Hay otras aves musicales. Los canarios empezaron a criarse en Italia en el siglo XVI, donde les enseñaban a cantar. Famosos por su voz, belleza y fidelidad conyugal, el folklore les asignó un especial interés, ya que es considerado portador de paz y armonía para el hogar. Durante las guerras desempeñaron un papel muy activo al prevenir los ataques con gases y en algunas minas se los utiliza como detectores responsables de escapes de gas. Es la segunda mascota preferida por los estadounidenses, después del perro. Si un gato ajeno ataca al canario de uno sobrevendrán para el dueño dos años de mala suerte. Y cuando permanece silencioso durante un período más o menos largo, la superstición lo atribuye a que hay maldad en el ambiente y predice desdichas.

El simpático gorrión es otro miembro de la comunidad supersticiosa alada. Atraparlo y aprisionarlo en un jaula acarreará una temible maldición. Si anida en la ventana, el dueño o dueña de casa tendrá un viaje placentero y no hará colas en la Aduana. Sobre ellos piensan los ingleses que tienen más vidas que un gato.

Perseguida en la actualidad por invadir edificios en las ciudades y por su voracidad en el campo, la paloma tuvo hasta hace poco un glorioso pasado. Protagonista de muchos incidentes históricos, la simbología universal la tiene en cuenta, aunque sea una plaga nacional. Es el símbolo babilónico de Ishtar, diosa de la tierra, por ser prolífica, paradigma de la fidelidad y fecundidad. Se sabe que en vida del rey Salomón se organizaban carreras de palomas. Ciro, el Grande, seis siglos antes de Cristo, utilizaba palomas mensajeras que enviaba a cada uno de sus frentes. Unas cuantas décadas atrás, antes de ser inventada la radio, los barcos de alta mar las utilizaban para enviar mensajes cifrados durante las guerras.

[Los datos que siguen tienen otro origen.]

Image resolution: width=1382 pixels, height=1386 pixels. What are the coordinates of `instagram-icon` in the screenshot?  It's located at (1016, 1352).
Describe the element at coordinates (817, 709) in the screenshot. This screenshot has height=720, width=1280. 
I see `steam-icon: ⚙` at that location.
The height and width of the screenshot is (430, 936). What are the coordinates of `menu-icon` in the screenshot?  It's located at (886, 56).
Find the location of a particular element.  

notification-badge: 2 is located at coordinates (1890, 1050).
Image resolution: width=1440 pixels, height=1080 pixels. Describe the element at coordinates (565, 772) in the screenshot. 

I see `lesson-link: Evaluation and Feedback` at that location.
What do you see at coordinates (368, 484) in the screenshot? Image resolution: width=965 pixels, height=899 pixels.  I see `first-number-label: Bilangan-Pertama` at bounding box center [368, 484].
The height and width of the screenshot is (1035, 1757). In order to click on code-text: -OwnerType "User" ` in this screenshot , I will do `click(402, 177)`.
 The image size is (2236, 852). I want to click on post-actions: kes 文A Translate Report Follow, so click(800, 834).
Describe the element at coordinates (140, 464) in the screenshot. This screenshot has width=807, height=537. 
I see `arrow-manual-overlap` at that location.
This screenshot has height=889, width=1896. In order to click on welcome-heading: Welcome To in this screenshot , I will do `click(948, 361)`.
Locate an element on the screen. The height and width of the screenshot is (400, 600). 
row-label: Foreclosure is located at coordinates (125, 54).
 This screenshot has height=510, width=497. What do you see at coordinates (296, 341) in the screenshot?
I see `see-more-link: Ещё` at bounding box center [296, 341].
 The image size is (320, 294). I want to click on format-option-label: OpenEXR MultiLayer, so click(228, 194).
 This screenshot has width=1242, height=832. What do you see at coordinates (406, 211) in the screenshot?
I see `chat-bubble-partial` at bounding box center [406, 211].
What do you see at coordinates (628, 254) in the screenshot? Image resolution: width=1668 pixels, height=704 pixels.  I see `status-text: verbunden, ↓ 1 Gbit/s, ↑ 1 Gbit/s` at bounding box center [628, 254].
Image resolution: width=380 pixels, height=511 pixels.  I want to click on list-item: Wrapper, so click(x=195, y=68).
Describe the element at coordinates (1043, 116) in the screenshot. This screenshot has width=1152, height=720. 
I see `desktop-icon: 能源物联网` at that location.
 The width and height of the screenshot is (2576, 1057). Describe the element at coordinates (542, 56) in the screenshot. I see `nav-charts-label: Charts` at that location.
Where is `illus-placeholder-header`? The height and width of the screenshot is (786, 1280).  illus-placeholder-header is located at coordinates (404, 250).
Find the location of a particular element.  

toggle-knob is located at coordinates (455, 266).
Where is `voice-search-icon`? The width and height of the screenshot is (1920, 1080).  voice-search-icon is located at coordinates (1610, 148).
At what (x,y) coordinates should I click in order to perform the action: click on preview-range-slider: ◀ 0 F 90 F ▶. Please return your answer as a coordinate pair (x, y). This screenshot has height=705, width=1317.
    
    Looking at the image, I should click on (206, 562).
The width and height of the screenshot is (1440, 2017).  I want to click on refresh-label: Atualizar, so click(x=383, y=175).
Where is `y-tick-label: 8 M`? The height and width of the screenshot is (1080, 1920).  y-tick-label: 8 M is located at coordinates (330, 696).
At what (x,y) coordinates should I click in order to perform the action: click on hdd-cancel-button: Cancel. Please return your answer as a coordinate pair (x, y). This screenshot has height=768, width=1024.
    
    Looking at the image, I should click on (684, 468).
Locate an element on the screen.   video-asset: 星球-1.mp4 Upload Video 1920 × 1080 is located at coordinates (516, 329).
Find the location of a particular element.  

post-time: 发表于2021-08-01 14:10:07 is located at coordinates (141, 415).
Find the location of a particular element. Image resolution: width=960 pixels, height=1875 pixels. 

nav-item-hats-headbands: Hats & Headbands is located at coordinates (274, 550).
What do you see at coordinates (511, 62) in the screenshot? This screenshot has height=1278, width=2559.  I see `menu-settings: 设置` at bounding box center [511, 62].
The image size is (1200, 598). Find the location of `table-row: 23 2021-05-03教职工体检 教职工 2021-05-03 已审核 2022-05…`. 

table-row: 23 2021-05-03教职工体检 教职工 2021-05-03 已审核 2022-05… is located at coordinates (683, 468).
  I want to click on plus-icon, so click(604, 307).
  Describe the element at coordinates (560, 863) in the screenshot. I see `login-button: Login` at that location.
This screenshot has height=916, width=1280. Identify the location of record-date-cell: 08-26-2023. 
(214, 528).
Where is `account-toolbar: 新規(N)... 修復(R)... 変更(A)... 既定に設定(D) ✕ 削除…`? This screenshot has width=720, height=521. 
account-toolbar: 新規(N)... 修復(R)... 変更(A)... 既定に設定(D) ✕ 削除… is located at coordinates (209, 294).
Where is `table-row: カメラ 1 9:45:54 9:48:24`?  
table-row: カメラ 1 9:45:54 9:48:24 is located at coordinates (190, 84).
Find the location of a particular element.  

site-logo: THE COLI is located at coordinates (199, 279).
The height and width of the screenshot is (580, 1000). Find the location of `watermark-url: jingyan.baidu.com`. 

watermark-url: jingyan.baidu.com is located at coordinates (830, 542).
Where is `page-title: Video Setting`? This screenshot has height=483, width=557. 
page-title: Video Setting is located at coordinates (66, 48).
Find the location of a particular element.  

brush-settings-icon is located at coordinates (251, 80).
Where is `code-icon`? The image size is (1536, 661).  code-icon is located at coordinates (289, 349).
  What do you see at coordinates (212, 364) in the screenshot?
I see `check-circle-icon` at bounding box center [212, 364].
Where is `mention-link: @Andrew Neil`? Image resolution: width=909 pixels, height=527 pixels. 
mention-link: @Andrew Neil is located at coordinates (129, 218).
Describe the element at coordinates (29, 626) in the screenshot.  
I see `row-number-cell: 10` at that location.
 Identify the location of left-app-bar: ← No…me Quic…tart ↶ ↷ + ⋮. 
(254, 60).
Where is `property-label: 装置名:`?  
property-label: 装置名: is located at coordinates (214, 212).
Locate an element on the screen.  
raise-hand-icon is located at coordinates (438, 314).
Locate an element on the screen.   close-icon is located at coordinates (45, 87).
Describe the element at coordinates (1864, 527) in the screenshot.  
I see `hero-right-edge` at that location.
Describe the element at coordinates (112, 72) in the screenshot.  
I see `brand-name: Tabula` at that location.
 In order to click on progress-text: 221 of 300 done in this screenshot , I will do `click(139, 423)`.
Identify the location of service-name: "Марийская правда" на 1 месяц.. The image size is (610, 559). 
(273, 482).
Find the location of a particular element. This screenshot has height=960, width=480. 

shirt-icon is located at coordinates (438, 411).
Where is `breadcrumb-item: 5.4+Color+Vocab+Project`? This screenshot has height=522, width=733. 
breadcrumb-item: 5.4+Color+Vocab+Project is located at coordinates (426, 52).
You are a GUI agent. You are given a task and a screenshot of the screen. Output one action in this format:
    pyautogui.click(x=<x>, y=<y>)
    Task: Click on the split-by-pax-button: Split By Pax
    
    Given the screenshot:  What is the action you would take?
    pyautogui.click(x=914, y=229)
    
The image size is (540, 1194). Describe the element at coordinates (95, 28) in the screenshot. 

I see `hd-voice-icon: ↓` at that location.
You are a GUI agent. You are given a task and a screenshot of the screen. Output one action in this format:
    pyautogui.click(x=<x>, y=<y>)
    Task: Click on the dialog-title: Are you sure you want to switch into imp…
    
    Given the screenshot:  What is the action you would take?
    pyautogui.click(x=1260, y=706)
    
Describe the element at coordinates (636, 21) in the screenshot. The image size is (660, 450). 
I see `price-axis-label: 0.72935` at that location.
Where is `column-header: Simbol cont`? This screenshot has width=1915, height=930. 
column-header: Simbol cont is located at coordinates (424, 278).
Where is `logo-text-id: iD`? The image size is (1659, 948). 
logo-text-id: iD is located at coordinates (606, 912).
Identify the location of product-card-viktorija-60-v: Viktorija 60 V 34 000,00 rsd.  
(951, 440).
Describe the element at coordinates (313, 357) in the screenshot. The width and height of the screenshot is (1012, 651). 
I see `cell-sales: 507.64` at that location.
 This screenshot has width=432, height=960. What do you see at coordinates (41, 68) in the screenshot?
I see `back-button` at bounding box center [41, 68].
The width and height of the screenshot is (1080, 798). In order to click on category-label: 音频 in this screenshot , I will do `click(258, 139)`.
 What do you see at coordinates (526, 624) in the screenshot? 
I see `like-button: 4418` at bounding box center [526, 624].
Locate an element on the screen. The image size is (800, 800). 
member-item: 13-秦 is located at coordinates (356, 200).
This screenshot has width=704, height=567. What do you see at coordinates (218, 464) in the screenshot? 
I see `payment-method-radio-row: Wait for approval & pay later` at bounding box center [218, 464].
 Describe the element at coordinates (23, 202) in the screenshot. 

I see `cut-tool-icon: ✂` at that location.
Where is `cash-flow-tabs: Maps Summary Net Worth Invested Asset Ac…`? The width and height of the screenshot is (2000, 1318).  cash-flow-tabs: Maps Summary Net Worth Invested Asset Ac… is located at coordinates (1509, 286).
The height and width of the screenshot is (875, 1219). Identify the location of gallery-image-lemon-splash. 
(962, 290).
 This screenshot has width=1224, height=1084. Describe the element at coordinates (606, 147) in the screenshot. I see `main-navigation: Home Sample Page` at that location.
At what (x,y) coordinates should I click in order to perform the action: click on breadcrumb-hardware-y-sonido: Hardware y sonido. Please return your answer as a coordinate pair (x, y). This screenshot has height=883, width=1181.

Para numerosas religiones y naciones es el símbolo de la paz. En épocas de apareamiento son, sin embargo, crueles y despiadadas. Son fieles hasta tal punto que si sobreviven a su pareja nunca más buscarán compañero.

Según Stella Inda, autora de Orígenes e historia de las supersticiones, "el cucurrucucú de una paloma lejana anuncia tristes acontecimientos, pero si una pareja de tórtolos vive cerca de la casa ahuyentará al reumatismo. Esta es una de las razones por las cuales muchos construyen palomares cerca del hogar". Pero ojo, según la especialista comer huevos de paloma trae mala suerte. Alimentarla, al contrario, atraerá nuevos y sinceros amigos. Ahora aseguran que nunca deberá destruirse el nido de una tórtola que anida sobre el tejado, ya que esto traerá una desgracia inevitable para el dueño de casa.

Cigüeñas y avestruces

Antes de que la educación sexual estuviera en las aulas, las madres explicaban a los chicos que sus hermanos llegaban gracias a la pericia y al pico de una cigüeña. En la Grecia de Aristóteles (356-323 a.C.) se consideraba una ofensa matar una de estas zancudas, protectoras del hogar en el que anidaban de los rayos, incendios y otras desgracias. El avestruz es otro plumífero con efectos colaterales. Los árabes creían que colgar huevos de avestruz en sus mezquitas traía un futuro venturoso. En Gran Bretaña se fabricaban hasta no hace mucho anillos de huesos de estas aves como amuletos de la buena suerte y se creía que la moda de llevar plumas en la ropa, surgida en Egipto, traería fortuna y doble vista.